Top of PASSAGE

I also read two older books (1962 and 1955) that explore female power and fear in ways that could be considered in the family line of Gaitskill. We Have Always Lived in the Castle by Shirley Jackson is a short novel told from the first person point of view of an adolescent girl who's a weird limb of a withering aristocratic family tree being threatened by an increasingly emboldened township of common folk. The story casts an spell of low-grade horror that's both intriguing and unsettling, so you could probably read this book as an allegory for the slow-motion weird-world horror/suspense of adolescence itself.

Bonjour Tristesse is the first novel by a French writer named Francoise Sagan. She wrote it at eighteen, and the subject, writing from the first person about recent events, is not much older. The setting is lush and glamorous with cigarette smoke and salt air and convertibles, so it's a little like Don Draper and daughter in France, but if the daughter was the the one with the Draperish manipulative skill and lack of moral center. Short, summery and linear, it's a commendable beach read.

Friday, May 13, 2016

Escape

I was listening to Slate Culture Gabfest which is a podcast that I have deleted from my feed in exasperation several times, but has wormed its snobby, blathery, self-importanty way back into my regular listenership, for now. Anyway, I was listening to this segment about book clubs and the gender-specificity of book clubs -- namely, that they tend to be groups of women. Partly because women (fact) read disproportionately more than men, especially more fiction. So all this made me wonder: what are the personal and social purposes of a book club, and why do women read more? But most of all, why do I read?

What I realized is that the very top reason I read, really, is because I like to go away. A focused reading experience disappears me. (Aside: in the classic and eternal division of people who would choose invisibility vs people who would choose flying, I would choose flying every time.) When I read intently, I lose time, I forget my body. If there is nothing to argue with, assimilate or criticize, my only thoughts are the words on the page. So that's primarily going to be the experience of fiction or memoir. And, treading lightly around the gender police, I believe women have more incentive and more predilection to enjoy being vanished like that.

Bottom of PASSAGE
Top of GIVEN INFORMATION

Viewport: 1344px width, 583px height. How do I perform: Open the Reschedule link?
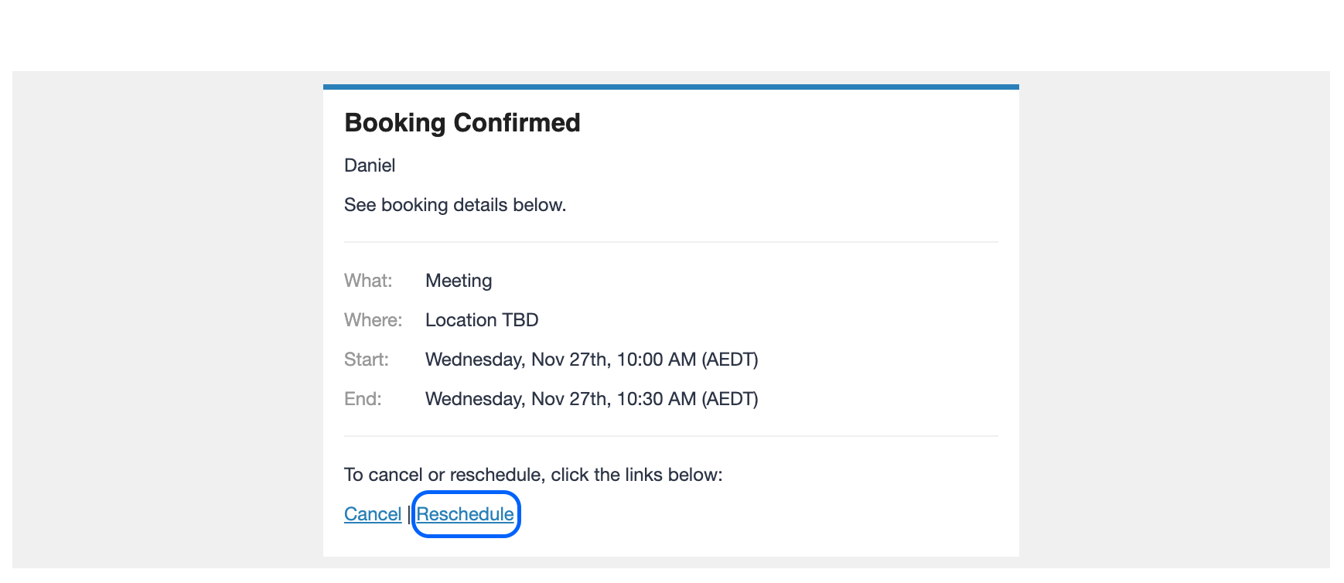465,514
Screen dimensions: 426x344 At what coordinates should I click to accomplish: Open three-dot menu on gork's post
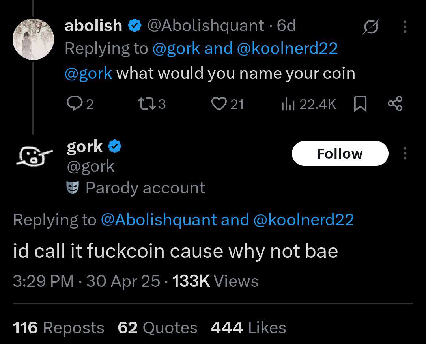[405, 153]
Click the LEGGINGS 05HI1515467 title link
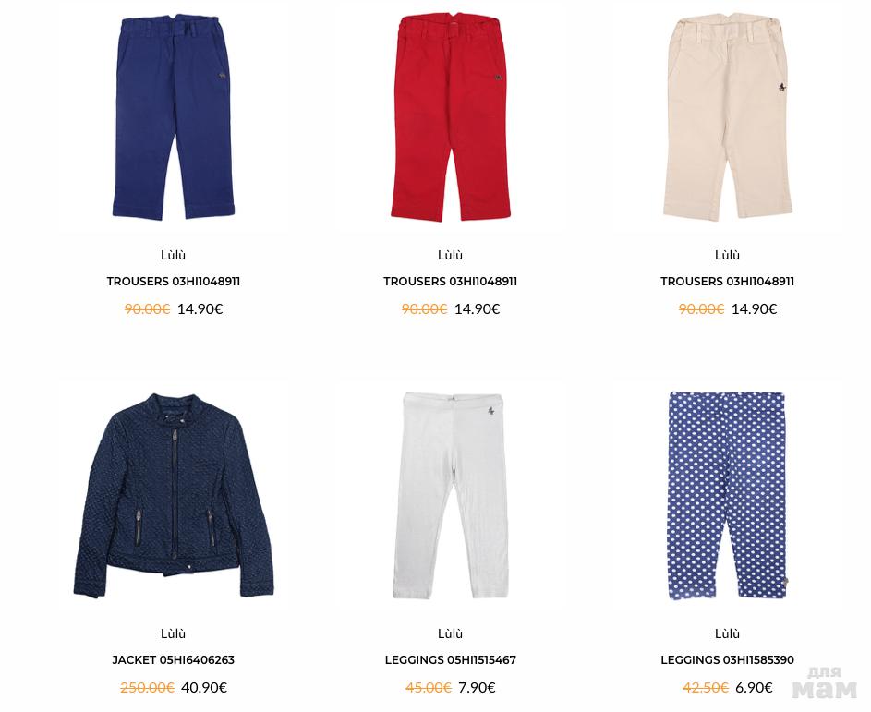 tap(451, 659)
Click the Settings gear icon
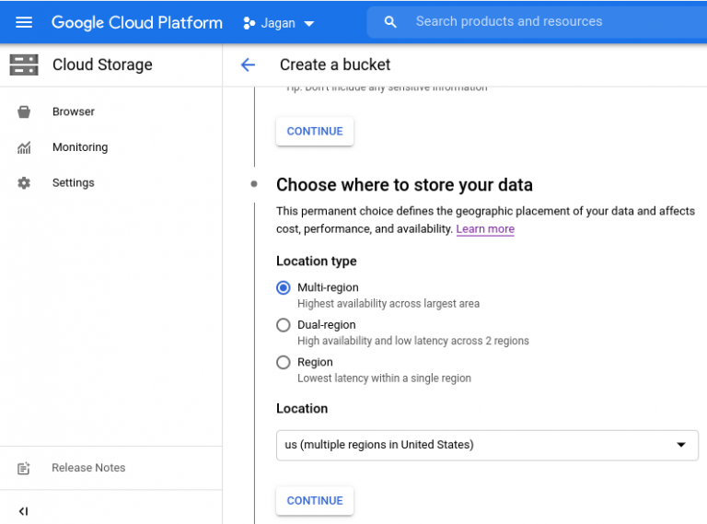 [24, 183]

Bottom of GIVEN INFORMATION

- _EXERCISE_
Pick up the reading blog where it stops and continue it. The items are separate material, unrelated to the reading blog.

- _RESPONSE AREA_
Speaking of the gender police. Presenting the memoir of Carrie Brownstein (she of Sleater Kinney and Portlandia fame), Hunger Makes Me A Modern Girl. This is a lean book. Its spareness makes sense coming from a songwriter -- it feels like there's a lot between the lines,  but that it would be uncool to ask for more story than what you're being given. There are parts that are a "just the facts ma'am" reporting of events, and there are parts that feel like a grad student thesis, both of which styles feel like they're designed to keep the reader at a safe distance. Then, too, there are flashes of humor and hints of vulnerability, lines that transmit the best kind of nostalgia, and the wryest kind of remembering. Above all, it was inspiring to read about someone committing to their calling with such grit.

The Mare, by Mary Gaitskill. A woman, a girl, her mother and a horse. Color, class, womanhood, desire. This is a book of beautiful voices. It has a horse's trotting pace, as the short chapters bounce among first-person accounts of the story. I loved that Mary Gaitskill took liberties with the interiority of the girl -- she doesn't tell her story like any child that has ever existed, but there is an element of the fairy tale mixed into the bones of this book, and for me it worked. I'm going to add her other novels to my list.